One possible interpretation, according to lawyers, results in an oddly circular effect that could cap pay for everybody. If a bank identifies the 25 people it intends to pay the most this year, then restricts their pay, that group no longer would be this year's 25 highest paid. Then 25 new people would become the highest paid, and their bonuses will have to be capped, and so forth.

Another possibility is that a bank could cap the pay of the 25 who earned the most in 2008. Those people likely would no longer be the highest paid in 2009. But that means a different group would have that distinction, and this second group's pay would then be capped the following year, while the first group's pay would be uncapped.

The result could be a "weird game of leapfrog" in which groups of 25 executives trade places as the highest paid every year, said Christian Chandler, an executive-compensation attorney at Hogan & Hartson LLP in Washington.

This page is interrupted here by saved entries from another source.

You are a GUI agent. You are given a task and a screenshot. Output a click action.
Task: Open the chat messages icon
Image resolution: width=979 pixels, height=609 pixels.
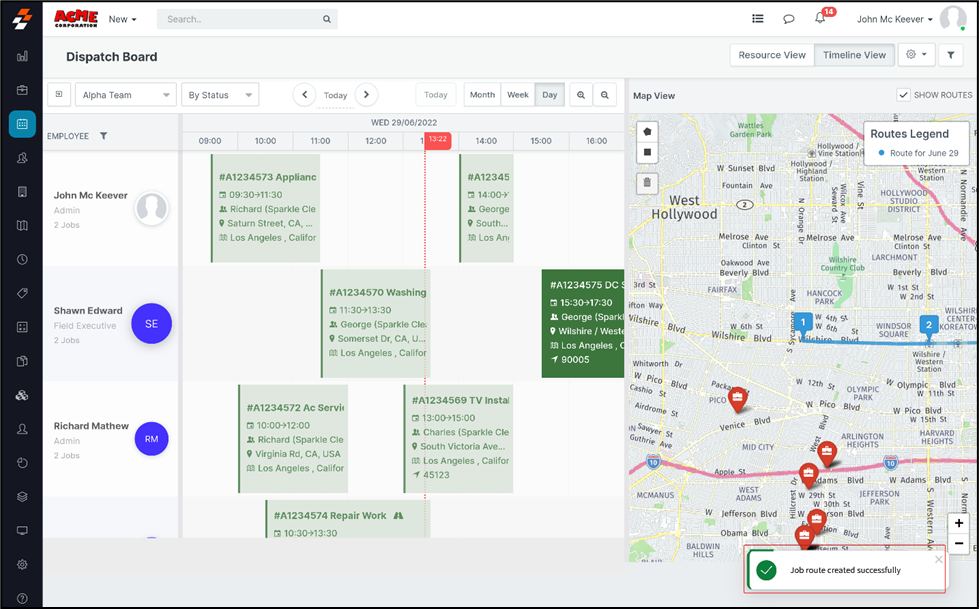[788, 19]

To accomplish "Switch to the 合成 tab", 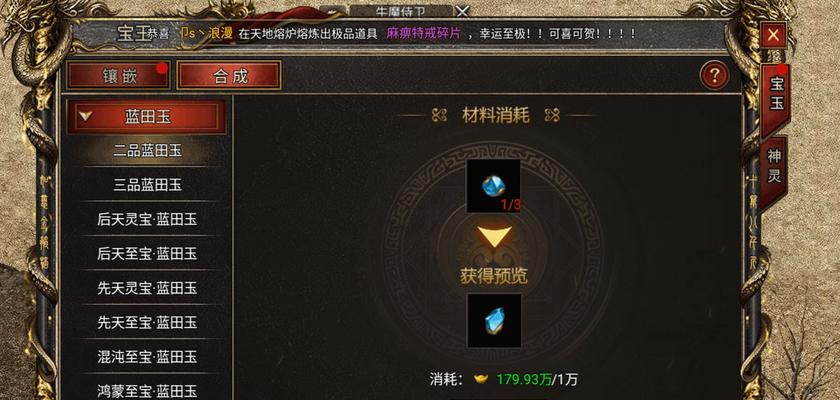I will tap(229, 76).
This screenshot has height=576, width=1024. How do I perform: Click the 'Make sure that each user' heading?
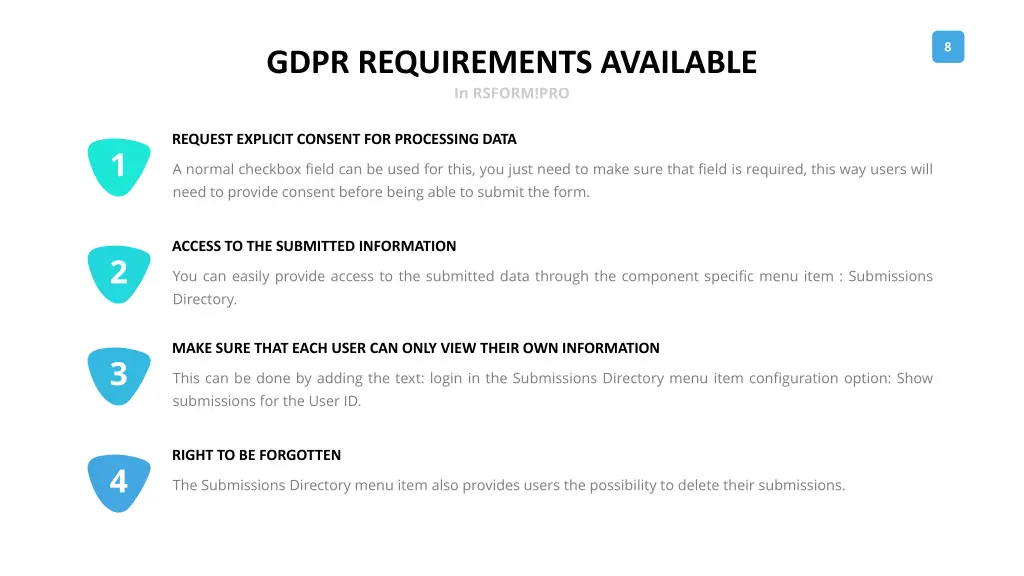tap(415, 348)
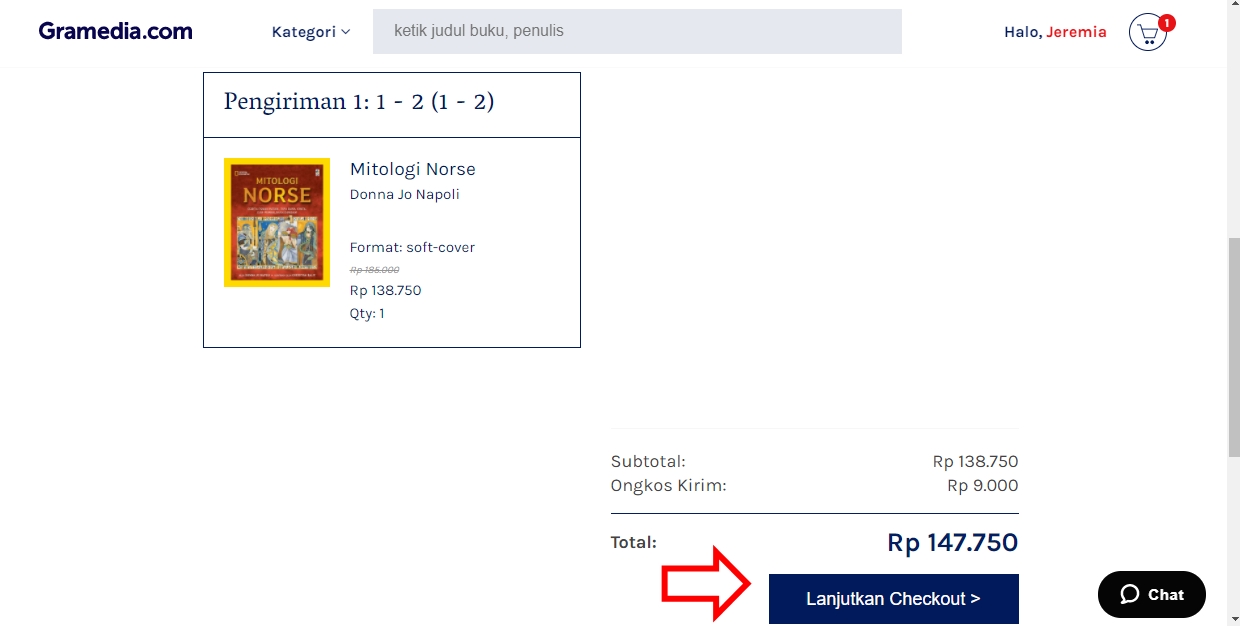Screen dimensions: 1240x626
Task: Click author name Donna Jo Napoli
Action: point(405,194)
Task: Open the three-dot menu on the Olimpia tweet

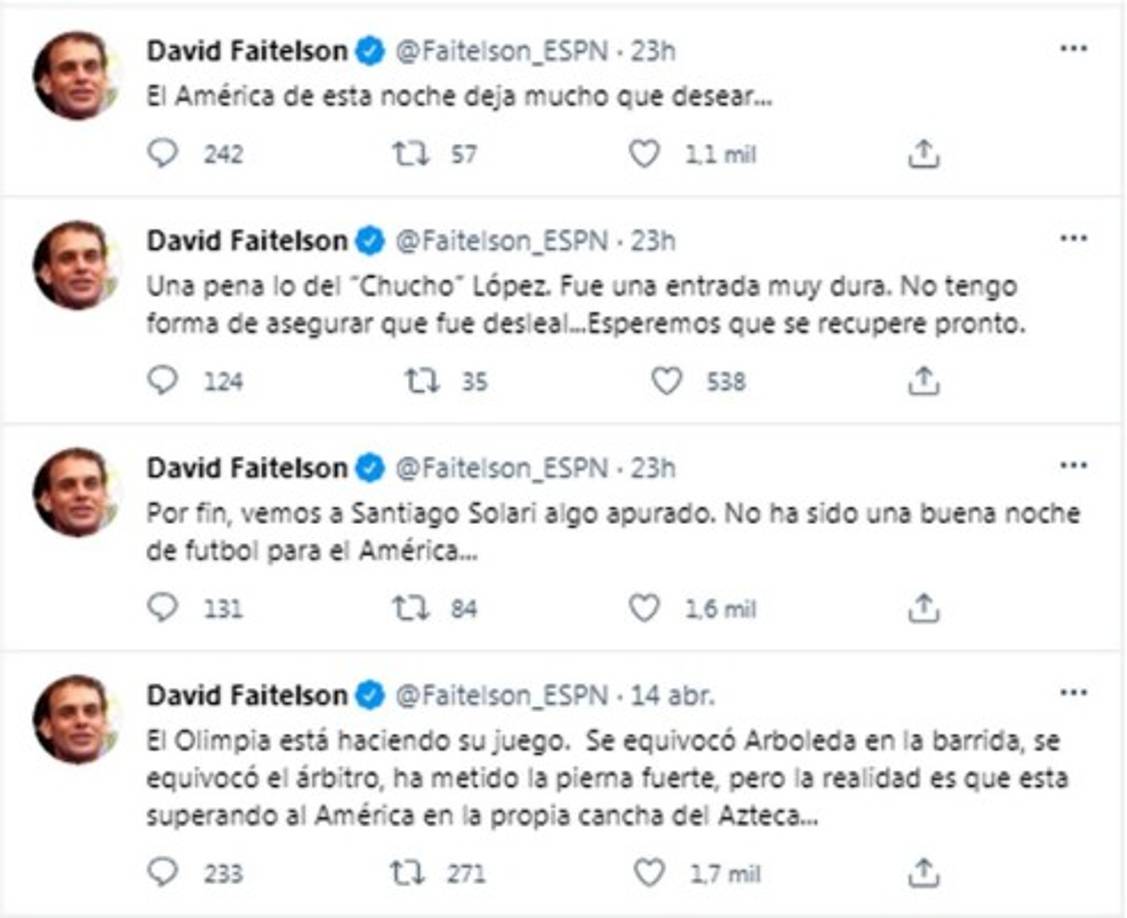Action: tap(1073, 692)
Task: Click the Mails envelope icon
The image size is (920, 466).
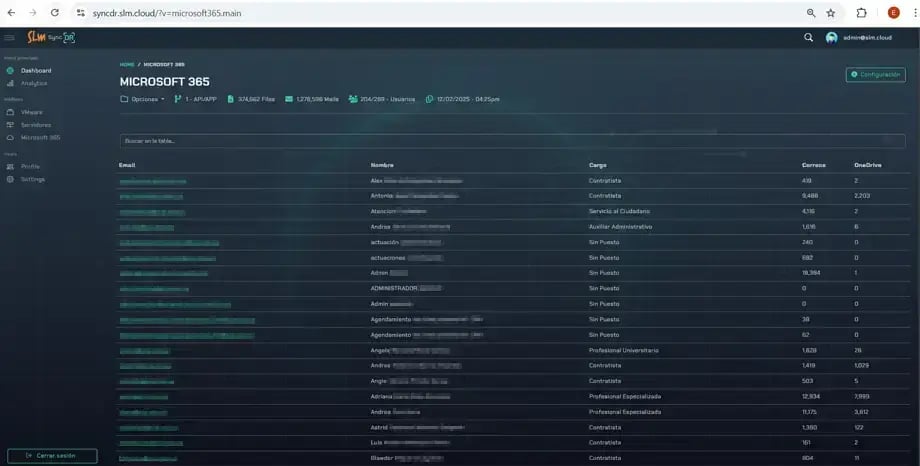Action: (x=288, y=99)
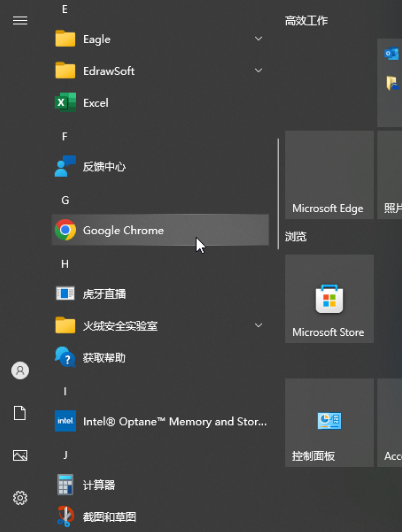Click the user account avatar button
The width and height of the screenshot is (402, 532).
[x=20, y=370]
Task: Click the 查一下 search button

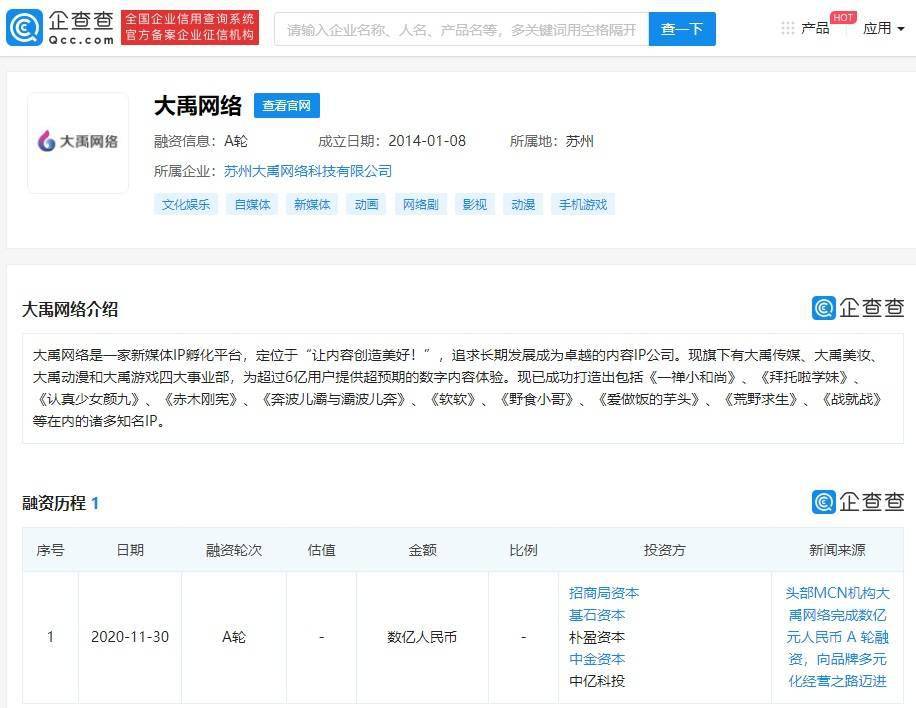Action: 682,29
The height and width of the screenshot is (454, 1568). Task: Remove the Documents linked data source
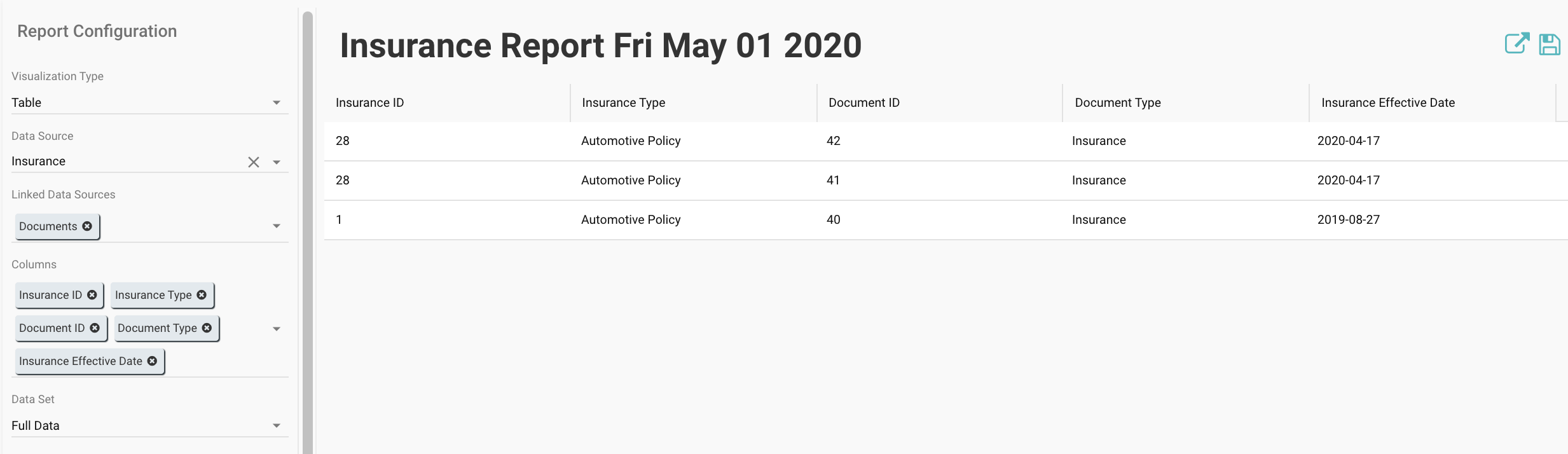point(87,226)
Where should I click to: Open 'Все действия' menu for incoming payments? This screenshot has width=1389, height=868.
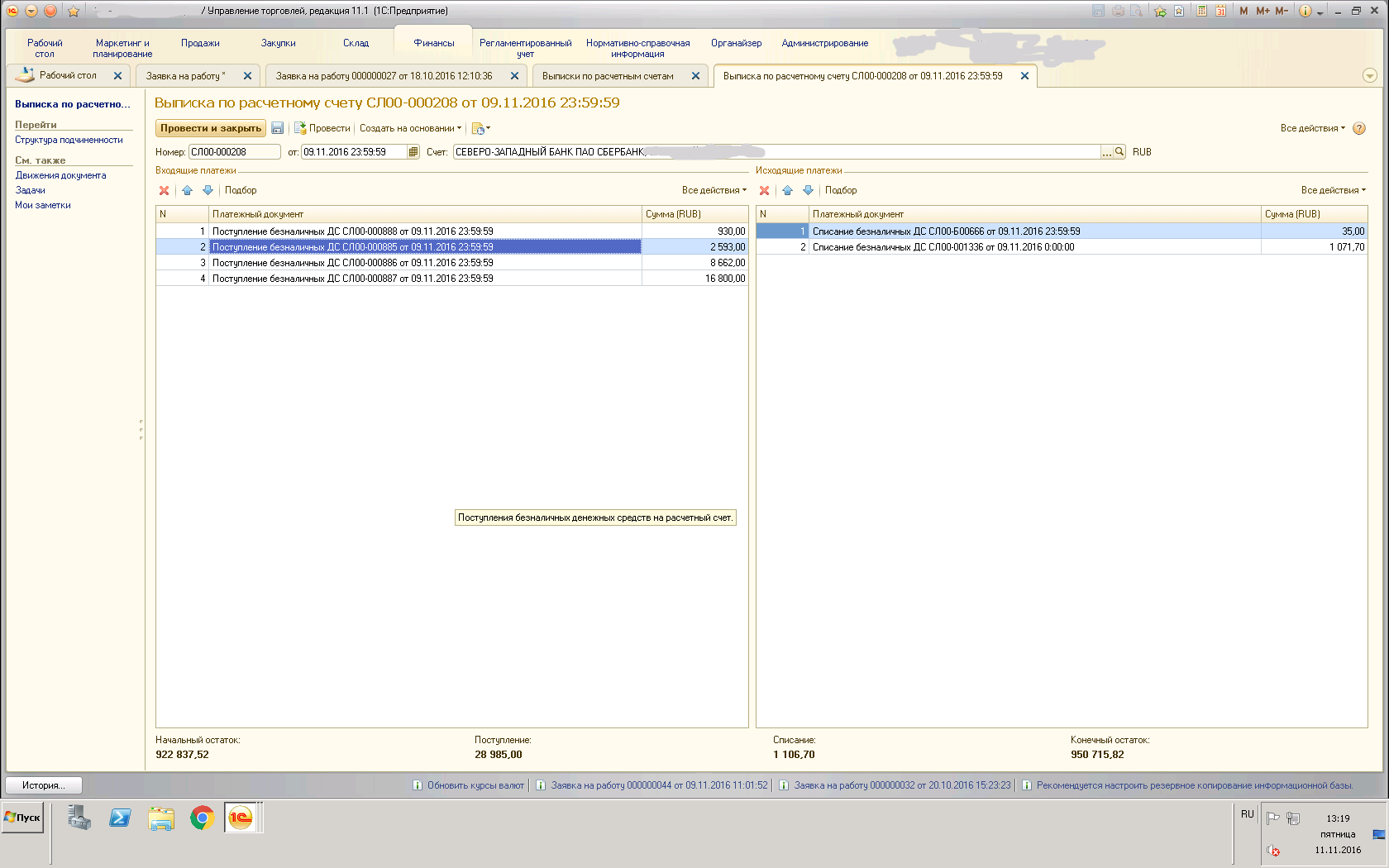[714, 190]
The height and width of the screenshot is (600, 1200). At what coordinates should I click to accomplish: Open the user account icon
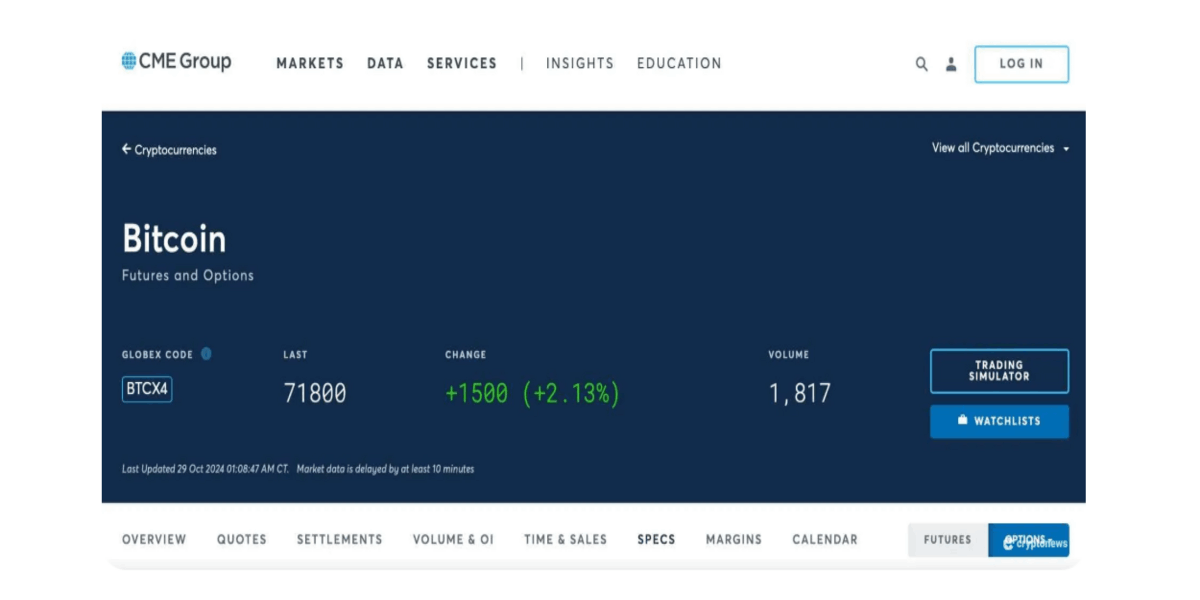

A senior executive responsible for human resources at an investment bank that has taken federal bailout money pointed out that many of the 25 people at his firm who made the most in 2008 no longer work there. "This [provision] is completely unworkable," the executive said. "It's creating mass confusion."

Other lawyers predicted potential gamesmanship, in which affected institutions quietly promise to pay capped executives more in coming years, or pick sacrificial executives to be this year's "highest paid." One said the Treasury might have to issue anti-abuse legislation.

A Treasury official said details of the executive-pay plan were still being worked out, but added that the administration thinks there's enough wiggle room in the law to prevent unintended consequences or damage to the broader goal of restoring stability to the nation's financial system.

Some experts and industry insiders predicted unintended consequences nonetheless. Typically, big banks and Wall Street firms have paid their top earners a small salary, but offered the potential to earn a large bonus depending on performance. By being forced to cap bonuses, banks will have no choice but to ratchet up salaries, some predict.

[Executives from financial institutions that received TARP funds, (L-R) J.P. Morgan Chase & Co CEO Jamie Dimon, Bank of New York Mellon CEO Robert P. Kelly, Bank of America CEO Ken Lewis, State Street Corporation CEO Ronald Logue and Morgan Stanley CEO John Mack testify before the House Financial Services Committee February 11, 2009 in Washington, DC. ] Getty Images

Executives from financial institutions that received TARP funds, (from left to right) J.P. Morgan Chase & Co CEO Jamie Dimon, Bank of New York Mellon CEO Robert P. Kelly, Bank of America CEO Ken Lewis, State Street Corporation CEO Ronald Logue and Morgan Stanley CEO John Mack testify before the House Financial Services Committee on Feb. 11, 2009, in Washington, D.C.

"To be put in a situation where you're limiting performance-based compensation is the dumbest thing you can do," said the senior executive at the investment bank. "Everything that shareholder advocates have been seeking for years is thrown out the window."

This executive offered a hypothetical example of a head of commodities trading paid $10 million in 2008, only $250,000 of which represented salary. "If you want to keep this commodities trader, you have to increase his salary to $8 million," he said. But the trader collects that substantial sum even though "you have no idea about his total performance for the year" -- and the firm can't recoup his salary if his performance falls short, the executive said.

Alan Johnson, managing director of Johnson Associates Inc., a New York compensation consultancy that advises Wall Street firms, predicted that the legislation as written would result in a mass exodus of top earners. "Who would stay for a 90% pay cut?" Mr. Johnson asked.

James F. Reda, another New York pay consultant, agreed that there could be a talent exodus, but he said it would likely be a "brain trickle, not a brain drain." There aren't many firms hiring, he said, and ex-bankers who want to strike out on their own may find it difficult to raise capital to back them.